Setelah pidato panjang ini, Erlos menunggu untuk mendapatkan reaksi dari rajanya, tetapi sepanjang waktu, sepertinya tidak satu kata pun berhasil mempengaruhinya.
Pelayan elf itu menghela nafas tanpa daya, "Manusia itu akan segera dilempar keluar. Saya akan pamit, Tuan—"
"Tidak perlu," suara dingin raja bermata merah itu memotongnya.
'Hah? Apakah saya dengar sesuatu yang salah?' Telinga panjangnya mulai berkedut lagi, tetapi kali ini dari kegembiraan, bukan kegelisahan. "Saya tahu itu, Tuan! Anda mungkin memiliki hati batu, tetapi Anda masih memiliki sedikit kepedulian di dalam Anda untuk yang lemah—mmf! Hmf? Hmmphf!"
Seolah-olah mulutnya tersegel dengan sendirinya dan dia tidak bisa mengeluarkan apa-apa selain suara aneh yang tertahan. Tentu saja, itu adalah perbuatan tuannya dan ini bukan kali pertama dia menggunakan kekuatannya untuk menutup mulut pelayan yang banyak bicara itu.
Draven berdiri dari kursinya dan berjalan keluar dari ruang studinya. Tepat ketika dia melangkah keluar dari pintu, suara berwibawanya mencapai telinga pelayannya.

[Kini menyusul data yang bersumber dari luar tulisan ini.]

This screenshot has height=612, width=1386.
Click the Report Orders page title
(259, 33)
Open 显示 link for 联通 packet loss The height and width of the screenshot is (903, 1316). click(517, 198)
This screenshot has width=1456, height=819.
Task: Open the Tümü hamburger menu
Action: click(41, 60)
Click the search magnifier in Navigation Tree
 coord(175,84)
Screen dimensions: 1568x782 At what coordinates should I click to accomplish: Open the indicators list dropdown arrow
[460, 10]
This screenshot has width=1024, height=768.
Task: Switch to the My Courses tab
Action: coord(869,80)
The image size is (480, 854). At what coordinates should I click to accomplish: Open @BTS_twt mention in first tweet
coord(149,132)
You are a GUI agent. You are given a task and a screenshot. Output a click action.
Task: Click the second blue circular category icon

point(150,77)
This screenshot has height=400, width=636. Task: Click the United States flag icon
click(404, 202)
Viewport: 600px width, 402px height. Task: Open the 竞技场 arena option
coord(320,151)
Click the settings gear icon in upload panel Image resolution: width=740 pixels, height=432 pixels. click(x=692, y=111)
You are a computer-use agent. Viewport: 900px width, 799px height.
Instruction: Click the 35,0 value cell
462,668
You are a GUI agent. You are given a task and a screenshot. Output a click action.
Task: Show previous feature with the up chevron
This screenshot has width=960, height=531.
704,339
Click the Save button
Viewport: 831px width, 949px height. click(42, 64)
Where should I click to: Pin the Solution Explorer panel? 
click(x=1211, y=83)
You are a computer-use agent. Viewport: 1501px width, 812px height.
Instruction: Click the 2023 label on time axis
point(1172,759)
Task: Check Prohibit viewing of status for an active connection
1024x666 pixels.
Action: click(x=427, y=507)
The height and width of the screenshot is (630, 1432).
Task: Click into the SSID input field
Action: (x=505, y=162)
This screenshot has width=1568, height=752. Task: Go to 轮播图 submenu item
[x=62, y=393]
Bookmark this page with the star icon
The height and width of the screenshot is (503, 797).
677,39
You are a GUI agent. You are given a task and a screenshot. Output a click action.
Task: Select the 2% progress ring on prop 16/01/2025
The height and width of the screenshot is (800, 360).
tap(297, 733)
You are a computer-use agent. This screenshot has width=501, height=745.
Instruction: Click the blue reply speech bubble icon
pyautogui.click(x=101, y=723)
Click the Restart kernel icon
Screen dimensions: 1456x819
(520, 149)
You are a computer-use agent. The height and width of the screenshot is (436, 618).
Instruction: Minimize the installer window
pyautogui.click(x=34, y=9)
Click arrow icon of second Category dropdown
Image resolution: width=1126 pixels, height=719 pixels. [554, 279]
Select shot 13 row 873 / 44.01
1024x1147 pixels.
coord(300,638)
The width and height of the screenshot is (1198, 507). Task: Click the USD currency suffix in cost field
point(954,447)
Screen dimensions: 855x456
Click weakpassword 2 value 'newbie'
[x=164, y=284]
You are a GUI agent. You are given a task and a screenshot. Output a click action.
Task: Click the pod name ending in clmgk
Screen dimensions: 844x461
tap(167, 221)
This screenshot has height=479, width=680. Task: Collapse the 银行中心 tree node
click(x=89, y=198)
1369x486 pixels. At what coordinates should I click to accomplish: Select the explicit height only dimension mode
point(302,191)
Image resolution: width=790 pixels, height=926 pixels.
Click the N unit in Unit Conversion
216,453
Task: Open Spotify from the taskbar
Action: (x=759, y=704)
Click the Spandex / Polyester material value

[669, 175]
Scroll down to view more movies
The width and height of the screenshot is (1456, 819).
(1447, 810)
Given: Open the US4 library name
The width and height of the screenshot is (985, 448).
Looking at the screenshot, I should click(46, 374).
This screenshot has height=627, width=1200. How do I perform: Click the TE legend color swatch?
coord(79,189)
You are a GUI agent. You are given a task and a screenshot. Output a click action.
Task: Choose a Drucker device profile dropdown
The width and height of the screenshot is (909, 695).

"Kita akan pergi ke suatu tempat."
Erlos, yang tidak bisa mengucapkan sepatah kata pun, mengikuti di belakangnya sambil menangis dalam hati. 'Saya pasti penjahat terburuk di kehidupan sebelumnya untuk dilahirkan kembali di kehidupan ini sebagai pelayannya dan dipaksa mengikuti dia ke mana-mana.'
'Hati batu? Bagi saya, tampaknya dia sama sekali tidak memiliki hati!'
Raja tanpa hati dan pelayannya yang malang keluar dari koridor panjang dan keluar ke halaman terbuka di satu sisi istana. Erlos masih terengah-engah mengejar rajanya yang berjalan cepat. Ketika dia hanya beberapa langkah lagi, Erlos mendapati bahwa ia akhirnya dapat menggunakan suaranya. Matanya berbinar kebahagiaan.
"Tuan—"
Namun kata-katanya terpotong ketika keduanya tiba-tiba menghilang dari halaman. Pelayan-pelayan elf yang sedang bekerja di sekitar menyaksikan pertunjukan sihir yang menakjubkan itu tetapi tidak merasa terkejut karena ini bukan kali pertama rajanya menghilang di depan mereka.
Draven Aramis adalah pemilik berbagai jenis kemampuan dan kekuatan. Fakta bahwa semua orang takut padanya, bukan tanpa alasan.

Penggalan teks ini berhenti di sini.